One thing led to another. East Europeans began fleeing to the West, the Berlin Wall fell, some Soviet soldiers mounted a very incompetent coup in Moscow, which failed when President of the Russian Republic Boris Yeltsin mobilized massive crowds to resist it. Not long afterwards, Yeltsin met with presidents of the 14 other Soviet Republics and they dissolved the USSR, creating 15 independent countries, including Ukraine. Gorbachev tried to stop them, but he was soon a president without a country.

Yeltsin got a good deal for Russia. The 14 smaller countries agreed that Russian Federation should retain all USSR’s mighty nuclear arsenal, all USSR’s embassies around the world and also USSR’s permanent seat on the UN Security Council.

One Nigerian writer said last week that Soviet Union’s collapse was inevitable “due to internal contradictions.” Is that so? If it is internal contradictions, I would have expected the capitalist system to collapse much earlier. What was inevitable about CPSU’s collapse when Communist parties are still ruling in China, North Korea, Vietnam, Laos and Cuba?

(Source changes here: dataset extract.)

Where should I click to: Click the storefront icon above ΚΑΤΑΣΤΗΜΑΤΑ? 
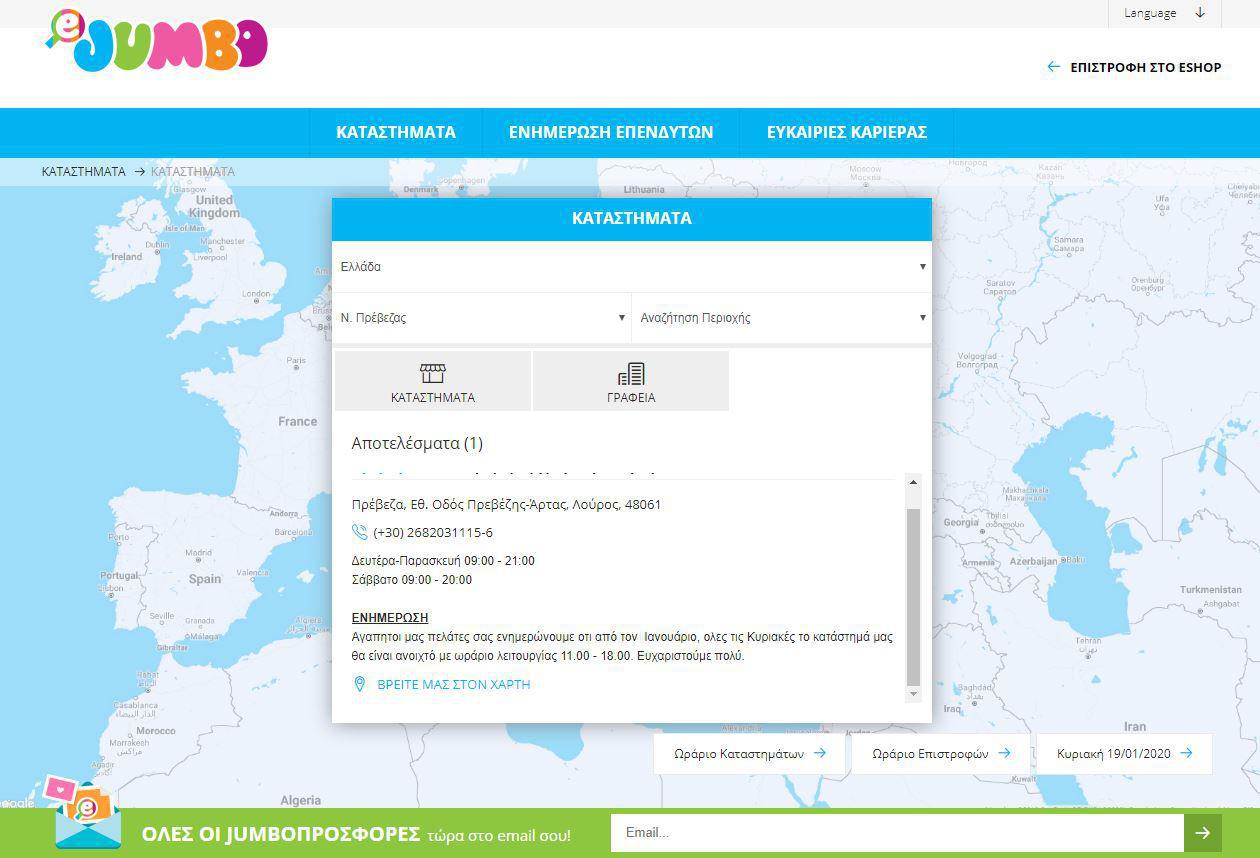tap(432, 374)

Western propagandists wrote much about USSR’s allegedly inefficient agricultural system and shortage of consumer goods. Maybe, but in 70 years in power, CPSU transformed the country from an essentially agrarian society to a heavily industrial one that produced everything from trains to aircraft to weapons to rockets to satellites. USSR was the world’s number one in many areas of heavy industry from steel to chemicals to cement to aluminum. Westerners later rubbished these as “smokestack” industry. USSR had a very efficient health care system and an educational system so efficient that it identified every child’s potential from basic school, according to a 1978 Time magazine cover story. CPSU built millions of houses, built some of the world’s most powerful weapons, including a blue ocean navy, sent the first man into space, had the world’s largest nuclear arsenal and one of its most active space programs, and it regularly topped the Olympics medals table, followed by East Germany. To boot, USSR under CPSU made the biggest human and material contribution to the defeat of Fascism in World War Two.

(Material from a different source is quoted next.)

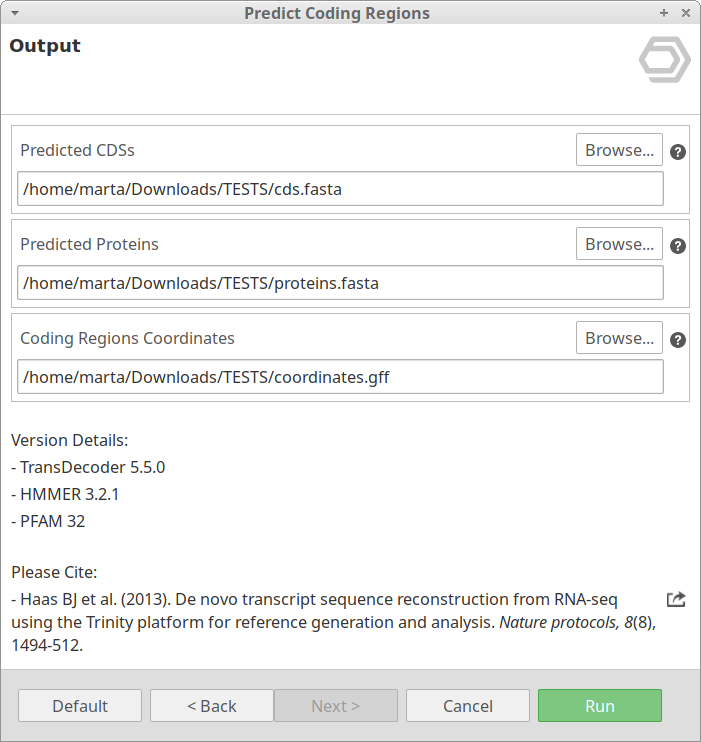Open the citation link share icon
701x742 pixels.
(676, 600)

We Africans are mighty grateful to USSR and CPSU for their invaluable political, diplomatic and military support to our national liberation movements in Angola, Mozambique, South Africa, Namibia, Guinea Bissau and Zimbabwe, at a time when the Western world backed colonial, UDI and Apartheid powers and resolutely stood against imposing sanctions.

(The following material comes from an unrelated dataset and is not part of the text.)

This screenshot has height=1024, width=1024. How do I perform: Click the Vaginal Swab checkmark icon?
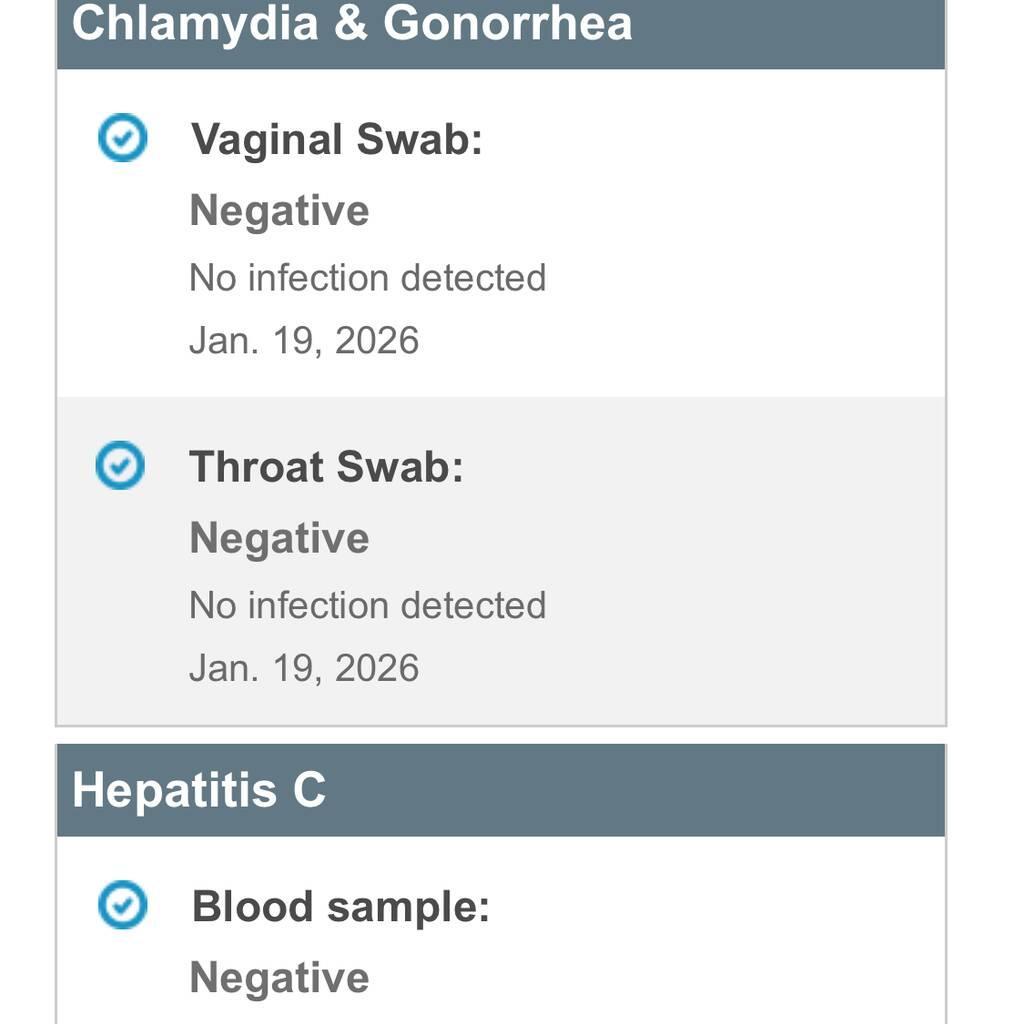click(122, 138)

As I saw it, three things overreached the USSR. One was excessive central planning. Second was its heavy defence spending due to the superpower arms race. The Brezhnev Doctrine, which promised to “defend the gains of socialism worldwide,” was also costly. The Afghan intervention enabled the CIA to heavily arm the Mujahedeen. The claim that Afghan Mujahedeen defeated USSR and forced its withdrawal in 1989 was recently countered by a Western writer, who pointed out that USSR’s best forces were deployed in Eastern Europe to face NATO and in Asia against China, while only secondary forces were sent to Afghanistan.

Among the wars that would never have happened since 1991, had USSR still been around, include the Balkan wars of the 1990s, Chechnya war, Abkhazian separatist war in Georgia, Kosovo, Armenia/Azerbaijan war, the second Gulf War of 2003, NATO bombing of Libya, Syrian civil war, eastward expansion of NATO, not to mention annexation of Crimea and the current Russia-Ukraine war.

Anyone who was a victim of any of these wars would not be fond of Mikhail Gorbachev, who dislodged CPSU, dismantled the USSR, ended COMECON and Warsaw Pact, ended super power balance, handed USA a blank cheque to rule the world, unleashed previously caged nationalist and religious extremist forces, and severely retarded progressive politics around the world. I don’t celebrate anyone’s death, but I am not a fan of Mikhail Gorbachev.